A school bus on a mountain road.
Stock Photo Illustration (Credit: Richard Lu/Unsplash/https://tinyurl.com/5yysf2tj)

Like their work to narrowly define the idea of family, the U.S. K-12 education system is a sphere of influence that Seven Mountain Mandate (7MM) adherents have spent decades chipping away at, carving it into their Christian-supremacist vision of the world. (Their forays into higher education is a newer initiative, one that is beyond the scope of this article.) To understand how President Trump is aiding them in accelerating their vision, two things must remain in focus.

First, I will continually repeat throughout this series on the Seven Mountain Mandate: 7MM adherents are a relatively small but significant portion of a coalition of players who hold different worldviews but share similar objectives. For example, Trump’s education secretary, Linda McMahon, has likely never heard anything about the Seven Mountain Mandate. 

If she has, she’s probably dismissed it as yet another carnival-like manipulation device within religion, akin to similar tools her family uses to hook viewers on their WWE enterprise. (Which, incidentally, has much in common with Pentecostal forms of Christianity from which 7MM ideas emerged.)

Regardless, McMahon and 7MM adherents share the same goal: the complete privatization of the public school system, transforming it from an institution for the common good into an instrument that serves the whims of a few.

Second, any conversation about public education in the U.S. must always have the Brown v. Board of Education decision to desegregate schools at least in the background. Particularly relevant is the now over 70-year attempt to circumvent that decision through various means.

What began with threats to shut down schools altogether to avoid integration turned into white flight. When families from cities, bolstered by civil rights advancements, moved into the suburbs, it led to a massive uptick in private religious schools that could deny enrollment to students on any basis.

Now, as economic realities have made it difficult for these private schools to remain open, they are looking to raid taxpayer coffers to fund their resurgence. If the courts stymie that, they will settle for remaking public schools in the image of their religious schools. 

All this is to say, the methods and desired outcomes may be different, but the results are the same—public schools that are designed to educate every child, in an environment that neither advantages nor restricts the expression of particular religious (or non-religious) viewpoints, have been under attack for some time now. The Supreme Court, a third of which was appointed by Trump and another third that is inclined to overlook the Establishment Clause, appears poised to launch the final assault.

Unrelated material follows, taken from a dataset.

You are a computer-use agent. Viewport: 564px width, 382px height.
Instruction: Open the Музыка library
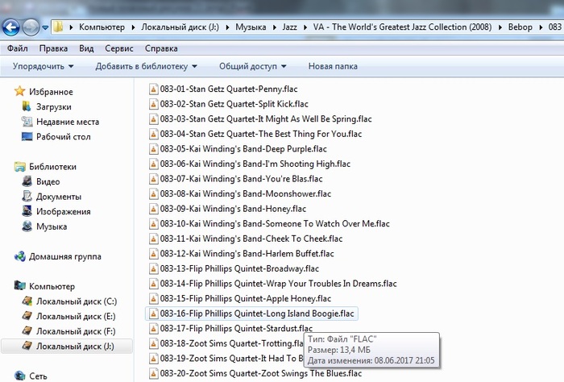[x=51, y=226]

As Good Faith Media reported recently, public school defenders earned a small but significant victory when the court upheld an Oklahoma Supreme Court decision on taxpayer-funded religious charter schools. However, that was likely only a technical victory, as Amy Coney Barrett recused herself from the case.

In 2022, the court drastically reshaped the landscape of religion in public schools when it sided with a Washington state football coach, who had been fired for leading his team in post-game prayers. The court determined that Joseph Kennedy’s termination was a violation of his First Amendment rights of free speech, and that the prayers didn’t violate the Establishment Clause, as they were “voluntary.”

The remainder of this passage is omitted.